--- Materials provided ---

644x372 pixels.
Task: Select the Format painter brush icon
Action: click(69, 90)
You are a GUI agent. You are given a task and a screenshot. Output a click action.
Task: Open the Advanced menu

---

* [Instructions to follow]:
Provide an exact transcript of the lines from the one that holds "You are a GUI" through the final line of the data above.

* [Answer box]:
You are a GUI agent. You are given a task and a screenshot. Output a click action.
Task: Open the Advanced menu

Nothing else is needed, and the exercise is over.